The founding participants reached out to other OCA contributors and experts to try and “answer the question of what technologies are needed so that we can move book scanning and online distribution forward.” The group of about 30 worked in smaller groups on the topics of
1. Scanning and image processing
2. Copyright, collections and cataloging/metadata
3. Formats, tools, and interfaces
4. Governance and organization
The goal was to put some specific shape on the challenges and issues associated with doing mass digitization at industrial throughput levels and set a target for where the OCA could and should be in these areas one year from now. I was impressed with the thinking reported out by the scanning and imaging group and the formats, tools, and interfaces group both of whom offered up very sensible baseline requirements and architectures. I think that was due to the influence of John Kunze of the California Digital Library and Herbert van de Sompel of Los Alamos National Laboratory who took the respective leads. They avoided the kinds of group urges that emerge in these settings to overbuild and honor every desire as a requirement.

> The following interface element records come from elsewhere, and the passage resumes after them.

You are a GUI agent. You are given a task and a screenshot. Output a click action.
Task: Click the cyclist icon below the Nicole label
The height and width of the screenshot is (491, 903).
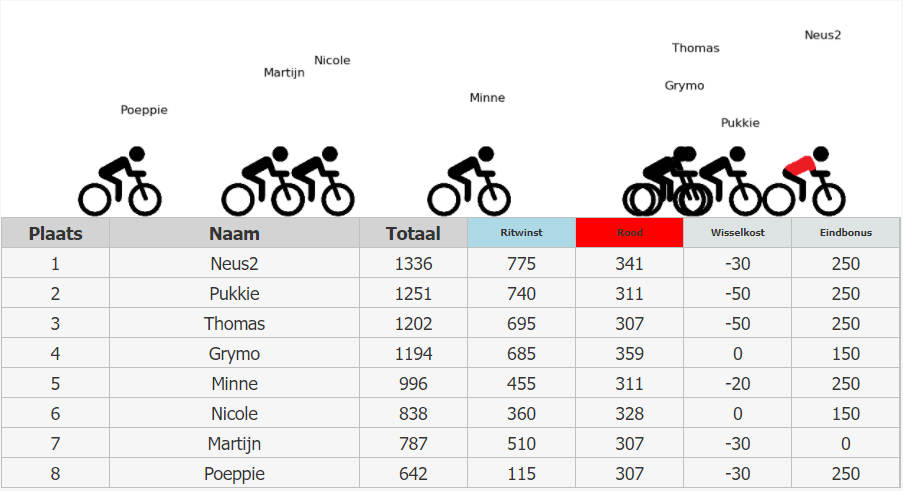314,182
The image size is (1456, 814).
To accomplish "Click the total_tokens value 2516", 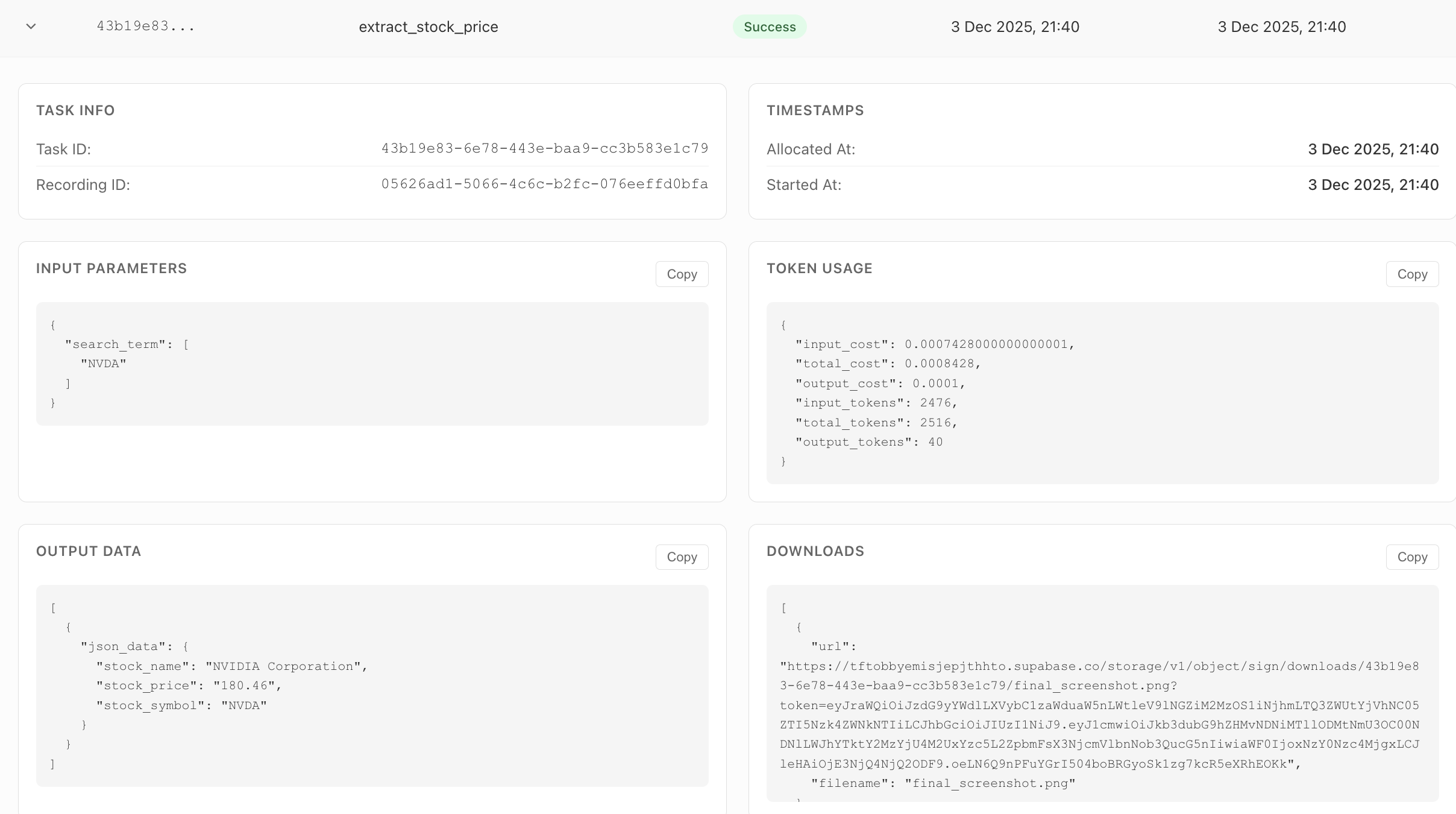I will (935, 423).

The cataloging and metadata group had an easier time of it given that high-quality, consistent metadata for description, discovery and coordination are relatively obvious and things with which this community is familiar and comfortable.
The governance and organization group in which I participated struggled. I think some of that may have arisen simply from the use of the word governance. That immediately took the conversation down paths that were fraught – speculations about a membership organization, executives, advisory councils, etc. At the end of the day, however, they agreed that the most important thing was to have a clear articulation of the short list of the principles to which any participant in the OCA would have to subscribe. The founding members asserted a starter set of those principles that are published on the OCA website. Nevertheless it’s already clear that those need to be expanded and clarified. I don’t want to usurp the work that needs to go forward but a good example of a principle that might need to be in place is that all contributed content is available for bulk downloading and re-hosting in other environments. This principle might be required for the vision of re-usability and re-purposing of library content to be fully realized.

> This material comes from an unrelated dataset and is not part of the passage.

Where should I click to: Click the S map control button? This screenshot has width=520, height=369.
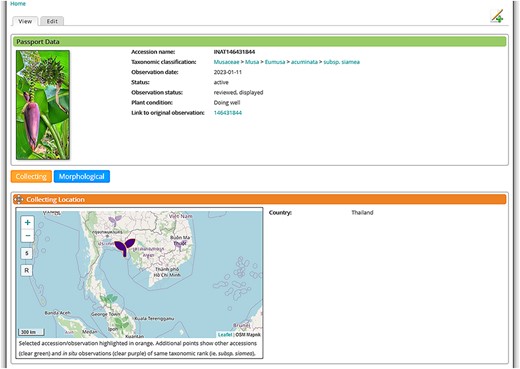pos(27,253)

In any case, a proper final set of principles would inform how much organizational structure is really necessary and what other supporting mechanisms have to be created. Rick Prelinger of the Internet Archive was charged with drafting up an approach to be reviewed by the founding participants and on which the community would be consulted. I was much in favor of this approach. It seemed to me that defining the endpoints was necessary before one could fill in the rest. The vision of the OCA is pretty clear and the principles that would have to inform contribution and creation of digitized content flow pretty straightforwardly from that vision. This is a formulation that says you can’t have a particular desired end state if you don’t start from certain consistent foundation characteristics. If you want that then you have to start with this. What fills between principles and vision are the administrative practices, operational processes and technical requirements that implement those principles to achieve that end state. And those can then be designed to be suitable to the purpose. We expect this to be fastened down over the next thirty days or so.
You’ll find lots of blog entries about the launch elsewhere. If you want to have the flavor of the evening I’d suggest you go to the Open Library web site and turn the pages on the Open Library volume there. That’s what Brewster did.